Start Raw data
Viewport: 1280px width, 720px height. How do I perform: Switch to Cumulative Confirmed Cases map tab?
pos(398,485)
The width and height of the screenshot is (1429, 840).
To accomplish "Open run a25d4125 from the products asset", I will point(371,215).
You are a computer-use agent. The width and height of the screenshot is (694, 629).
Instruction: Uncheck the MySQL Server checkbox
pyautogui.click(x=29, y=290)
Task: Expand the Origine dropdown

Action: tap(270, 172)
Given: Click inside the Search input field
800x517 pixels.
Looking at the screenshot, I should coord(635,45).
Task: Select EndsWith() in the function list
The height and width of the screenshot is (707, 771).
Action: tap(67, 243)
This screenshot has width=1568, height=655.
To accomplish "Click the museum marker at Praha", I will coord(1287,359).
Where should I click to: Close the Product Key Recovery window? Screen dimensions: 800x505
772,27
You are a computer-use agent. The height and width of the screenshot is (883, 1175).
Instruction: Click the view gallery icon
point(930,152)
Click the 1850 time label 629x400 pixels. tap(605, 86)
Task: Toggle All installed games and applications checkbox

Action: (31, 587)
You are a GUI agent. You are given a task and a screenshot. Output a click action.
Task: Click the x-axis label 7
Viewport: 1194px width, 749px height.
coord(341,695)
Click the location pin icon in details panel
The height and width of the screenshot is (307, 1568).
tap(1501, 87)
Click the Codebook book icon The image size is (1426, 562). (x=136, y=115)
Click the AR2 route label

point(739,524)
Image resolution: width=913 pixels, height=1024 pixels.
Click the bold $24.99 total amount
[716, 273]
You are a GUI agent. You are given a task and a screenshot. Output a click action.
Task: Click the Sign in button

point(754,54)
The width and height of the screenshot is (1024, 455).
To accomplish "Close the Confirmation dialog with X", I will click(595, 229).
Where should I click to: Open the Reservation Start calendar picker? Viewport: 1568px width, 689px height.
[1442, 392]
End Raw data
● **Work required**: Reproduce the lines above verbatim.

● **Solution**:
Viewport: 1280px width, 720px height. How do I perform: Switch to Cumulative Confirmed Cases map tab?
pos(398,485)
The width and height of the screenshot is (1429, 840).
To accomplish "Open run a25d4125 from the products asset", I will point(371,215).
You are a computer-use agent. The width and height of the screenshot is (694, 629).
Instruction: Uncheck the MySQL Server checkbox
pyautogui.click(x=29, y=290)
Task: Expand the Origine dropdown

Action: tap(270, 172)
Given: Click inside the Search input field
800x517 pixels.
Looking at the screenshot, I should coord(635,45).
Task: Select EndsWith() in the function list
The height and width of the screenshot is (707, 771).
Action: tap(67, 243)
This screenshot has width=1568, height=655.
To accomplish "Click the museum marker at Praha", I will coord(1287,359).
Where should I click to: Close the Product Key Recovery window? Screen dimensions: 800x505
772,27
You are a computer-use agent. The height and width of the screenshot is (883, 1175).
Instruction: Click the view gallery icon
point(930,152)
Click the 1850 time label 629x400 pixels. tap(605, 86)
Task: Toggle All installed games and applications checkbox

Action: (31, 587)
You are a GUI agent. You are given a task and a screenshot. Output a click action.
Task: Click the x-axis label 7
Viewport: 1194px width, 749px height.
coord(341,695)
Click the location pin icon in details panel
The height and width of the screenshot is (307, 1568).
tap(1501, 87)
Click the Codebook book icon The image size is (1426, 562). (x=136, y=115)
Click the AR2 route label

point(739,524)
Image resolution: width=913 pixels, height=1024 pixels.
Click the bold $24.99 total amount
[716, 273]
You are a GUI agent. You are given a task and a screenshot. Output a click action.
Task: Click the Sign in button

point(754,54)
The width and height of the screenshot is (1024, 455).
To accomplish "Close the Confirmation dialog with X", I will click(595, 229).
Where should I click to: Open the Reservation Start calendar picker? Viewport: 1568px width, 689px height.
[1442, 392]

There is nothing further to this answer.